#### Data for analysis
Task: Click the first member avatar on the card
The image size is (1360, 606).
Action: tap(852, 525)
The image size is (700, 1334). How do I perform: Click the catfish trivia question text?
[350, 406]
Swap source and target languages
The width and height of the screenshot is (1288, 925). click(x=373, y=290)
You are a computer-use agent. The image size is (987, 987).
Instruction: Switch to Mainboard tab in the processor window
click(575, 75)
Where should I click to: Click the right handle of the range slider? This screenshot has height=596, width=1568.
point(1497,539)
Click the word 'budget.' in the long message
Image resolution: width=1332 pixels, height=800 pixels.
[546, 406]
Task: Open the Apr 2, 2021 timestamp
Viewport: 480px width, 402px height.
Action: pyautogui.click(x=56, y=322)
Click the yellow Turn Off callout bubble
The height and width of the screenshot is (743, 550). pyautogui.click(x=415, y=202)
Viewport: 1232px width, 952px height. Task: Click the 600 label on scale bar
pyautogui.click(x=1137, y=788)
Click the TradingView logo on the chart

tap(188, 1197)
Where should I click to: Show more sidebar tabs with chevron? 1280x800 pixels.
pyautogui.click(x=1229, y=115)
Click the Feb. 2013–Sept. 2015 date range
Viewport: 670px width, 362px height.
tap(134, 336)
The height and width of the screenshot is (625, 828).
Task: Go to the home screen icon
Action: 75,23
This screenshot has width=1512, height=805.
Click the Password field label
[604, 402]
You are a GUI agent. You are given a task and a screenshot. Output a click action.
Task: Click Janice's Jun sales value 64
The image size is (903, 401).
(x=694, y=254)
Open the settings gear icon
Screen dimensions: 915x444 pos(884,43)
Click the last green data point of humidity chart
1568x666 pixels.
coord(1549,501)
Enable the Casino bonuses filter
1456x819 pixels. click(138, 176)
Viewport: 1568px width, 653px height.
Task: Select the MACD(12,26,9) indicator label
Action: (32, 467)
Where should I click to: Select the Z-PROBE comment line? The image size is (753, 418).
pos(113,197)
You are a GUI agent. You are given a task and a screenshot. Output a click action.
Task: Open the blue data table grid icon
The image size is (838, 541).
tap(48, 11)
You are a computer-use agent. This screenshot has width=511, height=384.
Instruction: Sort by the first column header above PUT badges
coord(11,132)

#### Your assignment
Please retype, exactly as written, every line from the line containing "Task: Open the blue data table grid icon" through the last line of the records above, including both of those lines, and nothing else.

#### Written answer
Task: Open the blue data table grid icon
The image size is (838, 541).
tap(48, 11)
You are a computer-use agent. This screenshot has width=511, height=384.
Instruction: Sort by the first column header above PUT badges
coord(11,132)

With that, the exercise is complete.